The state of cloud in Hong Kong: F5 Networks interview

Nurdianah Md Nur

Charles Chong of f5 networks
Charles Chong, regional solution architect of Asia Pacific & Japan at F5 Networks

Despite the known benefits of the cloud, there is still some resistance to it. Charles Chong, regional solution architect of Asia Pacific & Japan at F5 Networks, shares with Computerworld Singapore the barriers to cloud adoption and provides advice on how enterprises should overcome them.

Q: Much has been discussed about cloud in 2013 and more vendors are including related services in their portfolio. Is it right to say that enterprises, especially in Hong Kong, are no longer worried about moving to the cloud?
Chong: Yes and no. The real answer is that enterprises in Hong Kong are less worried about moving to the cloud. However, misconceptions, fear of losing control and security concerns continue make the cloud story murky.

What is evident is that enterprises understand the initial benefits of clouds: better business agility, improved operational efficiency and increased cost savings. However, they continue to be cautious. One of the biggest concerns is security, which also remains one of the biggest misconceptions.

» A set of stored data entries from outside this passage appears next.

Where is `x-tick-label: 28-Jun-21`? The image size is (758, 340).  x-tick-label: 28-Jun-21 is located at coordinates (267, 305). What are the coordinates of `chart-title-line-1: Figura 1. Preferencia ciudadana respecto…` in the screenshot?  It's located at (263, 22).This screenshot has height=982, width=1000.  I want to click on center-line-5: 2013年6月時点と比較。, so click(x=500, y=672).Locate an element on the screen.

The truth is that security needs to be rethought for cloud. Protecting an internal infrastructure behind layers of firewalls is no longer sensible. Enterprises need to have a hard look at their current infrastructure before migrating to the cloud. Security also needs to be relooked from an application-centric perspective. For example, Web Application Firewalls can help to protect Web services in ways traditional firewalls can't. In addition, using solutions like F5 BIG-IP Application Security Manager ensures applications are protected and optimised for on-premise and cloud infrastructure. Service providers are motivated to offer the best security too as their own business and reputation is at stake. Thus, they often employ dedicated professionals and invest in specific tools that enterprises do not have to invest in.

Lastly, clouds transform a company's infrastructure to become more application-centric. That means multi-layered attacks should be considered when designing a cloud infrastructure or subscribing to a cloud service. A simple distributed denial-of-service  (DDoS) attack can essentially bring your organisation to the knees.

Essentially, many of these fears stem from the fear of losing control. Cloud service providers can bolster security by offering global knowledge, best practices, and expertise whenever needed. By leaving administration in the hands of the experts, enterprises can refocus their IT teams on core or value-driving activities.   

Many enterprises in Hong Kong and Asia are already addressing these concerns and going past popular misconceptions. This is why IDC predicts Asia Pacific, along with Western Europe and Latin America will increase their share of the IT Cloud services market, while the largest public IT cloud services market, the U.S., will see its share decline from 56.9 percent in 2013 to 43.9 percent in 2017. But it will be a while before cloud adoption numbers in Asia reach those seen in the U.S.